Jalal describes her husband and brother-in-law looking at a phone, scrolling for news from a few countries away. They were waiting to see if a new ceasefire would be announced during President Donald Trump’s visit to the Middle East. Trump’s trip included stops in Saudi Arabia, the United Arab Emirates, and Qatar, but, notably, not Israel. Israeli prime minister Benjamin Netanyahu has said that he would initiate Gideon’s Chariots in earnest if a ceasefire agreement has not been reached by the end of Trump’s trip. As of this writing, the trip has ended, and indirect ceasefire talks have yielded no progress. Netanyahu’s office said that it would begin letting some food aid into Gaza, but the full-scale ground operation to take Gaza has begun.

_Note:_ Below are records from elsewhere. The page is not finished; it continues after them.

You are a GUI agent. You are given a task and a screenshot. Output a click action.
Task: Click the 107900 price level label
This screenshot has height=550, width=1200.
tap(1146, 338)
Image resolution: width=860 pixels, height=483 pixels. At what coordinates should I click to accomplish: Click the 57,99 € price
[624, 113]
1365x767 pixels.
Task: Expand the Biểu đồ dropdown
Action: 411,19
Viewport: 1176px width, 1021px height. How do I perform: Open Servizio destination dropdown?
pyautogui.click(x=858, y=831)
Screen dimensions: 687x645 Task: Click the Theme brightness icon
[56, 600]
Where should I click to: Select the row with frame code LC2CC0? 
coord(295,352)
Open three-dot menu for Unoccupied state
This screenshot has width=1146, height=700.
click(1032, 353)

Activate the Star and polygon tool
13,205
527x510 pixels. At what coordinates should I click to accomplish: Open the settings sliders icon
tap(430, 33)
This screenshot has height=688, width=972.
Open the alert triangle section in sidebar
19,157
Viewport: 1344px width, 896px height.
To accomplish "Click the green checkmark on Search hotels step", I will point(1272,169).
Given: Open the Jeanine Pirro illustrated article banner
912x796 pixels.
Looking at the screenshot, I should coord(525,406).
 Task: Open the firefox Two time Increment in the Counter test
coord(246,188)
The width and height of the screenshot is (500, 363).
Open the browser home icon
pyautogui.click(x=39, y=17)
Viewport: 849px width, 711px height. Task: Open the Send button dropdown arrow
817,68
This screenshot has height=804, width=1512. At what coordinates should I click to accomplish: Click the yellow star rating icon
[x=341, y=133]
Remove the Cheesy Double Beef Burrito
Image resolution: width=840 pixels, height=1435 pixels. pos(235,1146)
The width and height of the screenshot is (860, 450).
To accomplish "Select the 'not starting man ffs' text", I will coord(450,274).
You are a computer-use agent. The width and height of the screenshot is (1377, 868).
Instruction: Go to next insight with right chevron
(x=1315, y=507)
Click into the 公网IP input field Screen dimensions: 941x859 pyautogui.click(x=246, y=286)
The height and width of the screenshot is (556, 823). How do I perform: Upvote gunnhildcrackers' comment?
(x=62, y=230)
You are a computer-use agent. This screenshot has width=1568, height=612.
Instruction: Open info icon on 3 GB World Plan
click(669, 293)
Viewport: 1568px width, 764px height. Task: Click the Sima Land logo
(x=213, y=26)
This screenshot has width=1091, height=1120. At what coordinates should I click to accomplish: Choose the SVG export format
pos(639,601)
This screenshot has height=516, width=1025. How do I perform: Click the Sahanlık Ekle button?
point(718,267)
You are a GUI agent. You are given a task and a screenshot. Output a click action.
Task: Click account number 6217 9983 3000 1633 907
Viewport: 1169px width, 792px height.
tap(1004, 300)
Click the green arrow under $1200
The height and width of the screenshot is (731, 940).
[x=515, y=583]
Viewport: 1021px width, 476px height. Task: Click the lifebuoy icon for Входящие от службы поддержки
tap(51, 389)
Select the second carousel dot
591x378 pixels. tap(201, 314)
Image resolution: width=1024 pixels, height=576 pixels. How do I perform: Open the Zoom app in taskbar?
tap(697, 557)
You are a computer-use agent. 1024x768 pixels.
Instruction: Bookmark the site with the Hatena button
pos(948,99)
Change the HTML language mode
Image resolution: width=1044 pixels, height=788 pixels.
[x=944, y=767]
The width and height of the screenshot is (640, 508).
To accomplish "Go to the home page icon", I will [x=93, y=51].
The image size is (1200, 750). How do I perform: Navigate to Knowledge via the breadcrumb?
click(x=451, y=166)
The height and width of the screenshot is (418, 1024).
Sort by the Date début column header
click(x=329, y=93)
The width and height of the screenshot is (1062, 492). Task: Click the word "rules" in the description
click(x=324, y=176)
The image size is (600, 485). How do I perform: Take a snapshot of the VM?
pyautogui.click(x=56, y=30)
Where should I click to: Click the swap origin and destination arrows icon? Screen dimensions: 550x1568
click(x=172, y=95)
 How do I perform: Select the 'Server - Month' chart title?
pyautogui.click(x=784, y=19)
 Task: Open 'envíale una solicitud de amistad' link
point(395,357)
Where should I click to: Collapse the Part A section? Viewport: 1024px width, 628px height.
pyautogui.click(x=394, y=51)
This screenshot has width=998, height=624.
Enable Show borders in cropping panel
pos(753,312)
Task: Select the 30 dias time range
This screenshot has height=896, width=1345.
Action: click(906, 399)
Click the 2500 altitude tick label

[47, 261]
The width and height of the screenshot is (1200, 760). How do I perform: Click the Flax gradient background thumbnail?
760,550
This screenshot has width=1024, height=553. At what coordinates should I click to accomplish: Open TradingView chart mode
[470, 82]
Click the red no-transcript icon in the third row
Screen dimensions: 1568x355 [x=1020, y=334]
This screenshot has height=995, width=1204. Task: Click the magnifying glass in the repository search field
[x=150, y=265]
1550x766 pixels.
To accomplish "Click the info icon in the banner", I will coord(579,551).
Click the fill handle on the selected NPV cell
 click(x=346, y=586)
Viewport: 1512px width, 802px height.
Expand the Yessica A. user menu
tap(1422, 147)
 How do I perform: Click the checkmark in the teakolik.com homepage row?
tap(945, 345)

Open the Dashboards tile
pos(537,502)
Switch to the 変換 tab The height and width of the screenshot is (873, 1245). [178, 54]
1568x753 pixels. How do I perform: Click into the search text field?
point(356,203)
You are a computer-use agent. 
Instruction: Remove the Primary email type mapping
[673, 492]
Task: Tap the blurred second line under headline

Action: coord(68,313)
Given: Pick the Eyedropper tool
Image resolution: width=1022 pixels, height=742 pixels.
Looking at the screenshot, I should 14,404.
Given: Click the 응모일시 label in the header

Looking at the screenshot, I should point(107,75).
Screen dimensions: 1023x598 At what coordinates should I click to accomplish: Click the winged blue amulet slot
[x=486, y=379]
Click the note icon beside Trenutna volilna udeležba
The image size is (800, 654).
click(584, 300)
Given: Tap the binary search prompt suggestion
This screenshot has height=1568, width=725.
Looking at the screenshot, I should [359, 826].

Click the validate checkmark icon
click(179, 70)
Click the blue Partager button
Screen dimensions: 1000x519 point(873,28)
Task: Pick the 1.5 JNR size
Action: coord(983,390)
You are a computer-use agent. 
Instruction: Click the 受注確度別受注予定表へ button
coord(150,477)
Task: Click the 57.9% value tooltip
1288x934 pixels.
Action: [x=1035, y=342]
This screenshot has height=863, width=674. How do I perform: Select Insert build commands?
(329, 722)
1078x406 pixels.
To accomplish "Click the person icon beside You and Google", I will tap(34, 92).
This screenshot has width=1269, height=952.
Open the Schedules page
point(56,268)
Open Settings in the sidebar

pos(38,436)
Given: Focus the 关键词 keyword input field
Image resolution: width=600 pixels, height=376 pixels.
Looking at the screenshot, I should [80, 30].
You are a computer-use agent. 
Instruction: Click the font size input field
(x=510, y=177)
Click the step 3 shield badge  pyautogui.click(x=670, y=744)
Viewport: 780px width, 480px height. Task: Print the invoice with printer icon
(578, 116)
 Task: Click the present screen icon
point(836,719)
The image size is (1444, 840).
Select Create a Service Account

Some have speculated that Trump and Netanyahu have had a falling out. Just as Netanyahu was announcing an escalation of the war, Trump was publicly talking about the need for a ceasefire. As Yousef Munayyer wrote in The New Republic, Trump has found that Netanyahu stands in the way of many of his goals in the Middle East. Looking to build his reputation as a peacemaker and dealmaker, Trump has recently signed a ceasefire agreement with the Houthis in Yemen, initiated talks with Iran to forge a new nuclear deal, and lifted sanctions on Syria—all against the wishes of the Netanyahu government. Trump even secured the release of U.S. citizen and Israeli soldier Edan Alexander, who was kidnapped by Hamas in the October 7 attacks, without Israel’s involvement. (In exchange for Alexander’s release, negotiators told Hamas that Trump would consider pushing Israel toward a ceasefire.)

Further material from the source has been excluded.